A quick update on ERCOT retail settlements: we are seeing significant deviations across the board in expected resettlement amounts with respect to adjusted metered load - above and beyond any anticipated resettlement numbers due to missing meter reads. The difference is now coming from UFE values, which have also been resettled. Below is graph of historical UFE in 2021, for context, with initials, finals, and resettles all displayed:

Total UFE in 2021 by day

As you can see, the initials for the blackout period were highly negative, which means that load was initially counted as being much higher than generation. This was likely due to the amount of missing meter data that was proxy day imputed.

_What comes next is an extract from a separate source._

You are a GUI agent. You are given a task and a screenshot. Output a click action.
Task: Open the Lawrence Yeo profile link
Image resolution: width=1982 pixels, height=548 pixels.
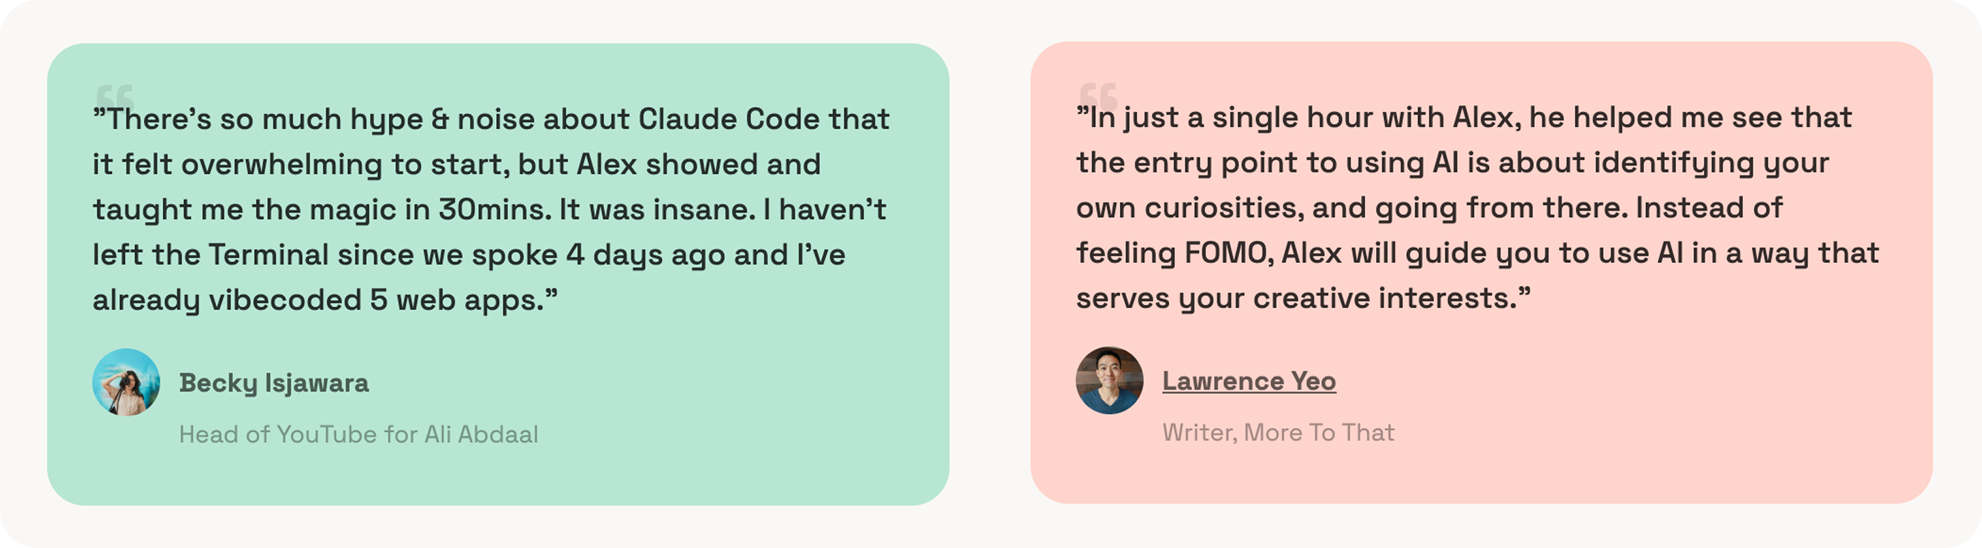(1249, 381)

Now that the re-reads have come in, the UFE numbers are being revised, and the net result is that retail will owe the difference.

This will have major negative financial impacts to every single retailer operating in ERCOT. Positive UFE numbers are socialized costs across the market, as they correspond to generated power that never made it to an end meter (aka, it’s simply “unaccounted for” - attributable to various line losses and inefficiencies across the grid infrastructure). Each retailer pays a load ratio share of the marketwide UFE value to all generators.

From the above chart, during the blackout period, we’re seeing a total of around 516GWh total in negative UFE over the blackout period, which, if fully clawed back during resettlement, would correspond to $4.6 billion (at $9k/MWh) additionally owed by retailers.

With this revelation, and accounting for the further unwillingness of ERCOT and the PUC to retroactively adjust ancillary charges, we anticipate severe net costs will be incurred by retail energy providers, and in turn, their customers.